The potential of heparanase as a therapeutic target in cancer

Abstract

Heparanase has generated substantial interest as therapeutic target for antitumor therapy, because its activity is implicated in malignant behavior of cancer cells and in tumor progression. Increased heparanase expression was found in numerous tumor types and correlates with poor prognosis. Heparanase, an endoglucuronidase responsible for heparan sulfate cleavage, regulates the structure and function of heparan sulfate proteoglycans, leading to disassembly of the extracellular matrix. The action of heparanase is involved in multiple regulatory events related, among other effects, to augmented bioavailability of growth factors and cytokines. Inhibitors of heparanase suppress tumor growth, angiogenesis and metastasis by modulating growth factor-mediated signaling, ECM barrier function and cell interactions in the tumor microenvironment. Therefore, targeting heparanase has potential implications for anti-tumor, anti-angiogenic and anti-inflammatory therapies. Current approaches for heparanase inhibition include development of chemically modified heparins, small molecule inhibitors and neutralizing antibodies. The available evidence supports the emerging utility of heparanase inhibition as a promising antitumor strategy, specifically in rational combination with other agents. The recent studies with compounds designed to block heparanase (e.g., modified heparins) provide a rational basis for their therapeutic application and optimization.
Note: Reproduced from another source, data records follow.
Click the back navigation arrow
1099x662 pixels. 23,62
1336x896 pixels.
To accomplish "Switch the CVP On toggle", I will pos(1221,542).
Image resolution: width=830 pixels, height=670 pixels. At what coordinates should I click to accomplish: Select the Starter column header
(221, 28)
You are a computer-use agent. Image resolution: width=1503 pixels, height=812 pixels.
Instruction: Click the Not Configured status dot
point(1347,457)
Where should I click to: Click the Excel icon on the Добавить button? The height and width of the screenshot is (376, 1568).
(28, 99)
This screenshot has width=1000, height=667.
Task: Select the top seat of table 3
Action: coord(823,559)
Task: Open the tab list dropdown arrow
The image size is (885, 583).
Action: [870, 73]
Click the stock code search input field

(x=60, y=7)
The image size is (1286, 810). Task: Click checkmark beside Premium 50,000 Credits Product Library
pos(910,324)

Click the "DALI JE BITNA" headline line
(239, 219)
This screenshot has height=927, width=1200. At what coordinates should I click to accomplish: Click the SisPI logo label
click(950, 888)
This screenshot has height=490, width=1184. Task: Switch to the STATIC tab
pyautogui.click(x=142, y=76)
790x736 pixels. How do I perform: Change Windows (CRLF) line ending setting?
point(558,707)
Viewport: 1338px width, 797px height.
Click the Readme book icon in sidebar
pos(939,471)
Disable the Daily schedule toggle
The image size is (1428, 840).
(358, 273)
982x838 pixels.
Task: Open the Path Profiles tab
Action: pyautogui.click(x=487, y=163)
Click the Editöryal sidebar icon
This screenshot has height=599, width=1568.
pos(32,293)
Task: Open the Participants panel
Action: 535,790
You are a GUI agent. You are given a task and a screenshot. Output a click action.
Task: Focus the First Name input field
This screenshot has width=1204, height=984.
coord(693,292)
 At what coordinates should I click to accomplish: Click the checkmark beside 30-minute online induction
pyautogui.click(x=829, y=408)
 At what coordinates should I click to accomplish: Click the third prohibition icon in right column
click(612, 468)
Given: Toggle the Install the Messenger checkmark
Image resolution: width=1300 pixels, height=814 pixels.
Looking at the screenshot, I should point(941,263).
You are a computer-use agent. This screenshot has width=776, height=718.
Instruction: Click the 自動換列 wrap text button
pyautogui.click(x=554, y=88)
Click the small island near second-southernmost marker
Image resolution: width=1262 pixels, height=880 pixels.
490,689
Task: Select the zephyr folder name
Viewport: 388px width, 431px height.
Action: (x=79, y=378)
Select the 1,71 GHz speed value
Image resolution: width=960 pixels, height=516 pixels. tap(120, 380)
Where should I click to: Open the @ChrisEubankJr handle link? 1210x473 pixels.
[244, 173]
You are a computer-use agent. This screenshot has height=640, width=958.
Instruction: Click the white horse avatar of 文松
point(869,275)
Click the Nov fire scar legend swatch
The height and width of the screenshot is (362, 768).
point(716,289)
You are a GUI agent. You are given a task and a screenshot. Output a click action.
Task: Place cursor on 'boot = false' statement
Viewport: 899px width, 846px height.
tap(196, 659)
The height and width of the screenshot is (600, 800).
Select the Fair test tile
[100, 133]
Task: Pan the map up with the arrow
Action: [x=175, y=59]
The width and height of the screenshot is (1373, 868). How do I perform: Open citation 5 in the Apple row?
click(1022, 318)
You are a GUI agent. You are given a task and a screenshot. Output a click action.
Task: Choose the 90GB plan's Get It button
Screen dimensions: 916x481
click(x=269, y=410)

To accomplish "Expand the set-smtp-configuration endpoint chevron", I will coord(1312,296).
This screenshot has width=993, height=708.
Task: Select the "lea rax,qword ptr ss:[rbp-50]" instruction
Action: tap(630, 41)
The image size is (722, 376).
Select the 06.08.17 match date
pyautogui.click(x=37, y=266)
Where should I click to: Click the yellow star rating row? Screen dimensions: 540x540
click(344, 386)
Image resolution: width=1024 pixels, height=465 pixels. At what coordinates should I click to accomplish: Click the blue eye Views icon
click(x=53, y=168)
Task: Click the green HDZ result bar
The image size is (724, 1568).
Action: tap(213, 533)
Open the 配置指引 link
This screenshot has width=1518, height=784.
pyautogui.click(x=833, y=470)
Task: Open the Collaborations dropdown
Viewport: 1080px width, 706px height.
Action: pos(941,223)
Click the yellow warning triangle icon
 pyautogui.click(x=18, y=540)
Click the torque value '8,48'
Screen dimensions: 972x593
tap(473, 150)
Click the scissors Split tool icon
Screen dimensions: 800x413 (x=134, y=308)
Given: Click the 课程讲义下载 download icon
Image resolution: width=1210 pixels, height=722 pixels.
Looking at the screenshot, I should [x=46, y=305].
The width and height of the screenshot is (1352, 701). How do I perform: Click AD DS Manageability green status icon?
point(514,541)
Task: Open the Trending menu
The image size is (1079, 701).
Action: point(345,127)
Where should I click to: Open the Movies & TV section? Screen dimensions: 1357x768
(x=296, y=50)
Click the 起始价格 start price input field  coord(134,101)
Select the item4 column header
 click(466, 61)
Keywords: Antitumor therapy; Drug target; Heparanase; Heparanase inhibitors.

Figure 1. Scheme showing the effects of heparanase (Hpa) involving tumor/microenviroment interactions

1) cleavage of heparan sulfate (HS) by heparanase (as indicated by the solid arrows) and release of heparan sulfate-bound growth factors (GF) from proteoglycans; 2) growth factor-mediated signaling; 3) proangiogenic signaling; 4) disassembly of extracellular matrix and release of HS-bound growth factors.

Figure 2. Structures of selected heparanase inhibitors

A. Schematic representation of SST-0001 and chemical modification characterizing the heparin derivative. Given the polymeric nature of SST-0001 (average molecular weight, 20 kDa) a "statistical" representation of the structure is shown. B. Schematic representation of M402 (average molecular weight, 6 kDa). As for SST-0001, a "statistical" representation of the structure is shown. R=SO₃ or Ac.

Figure 3. Structures of heparan sulfate mimetics

A. Structure of the heparan sulfate mimetic, PG545, a fully sulfated oligosaccharide conjugated with a lipophilic moiety. B. Structure of PI-88, a mixture of sulfated di- to hexasaccharides. C. Structure of maltohexaose sulfate.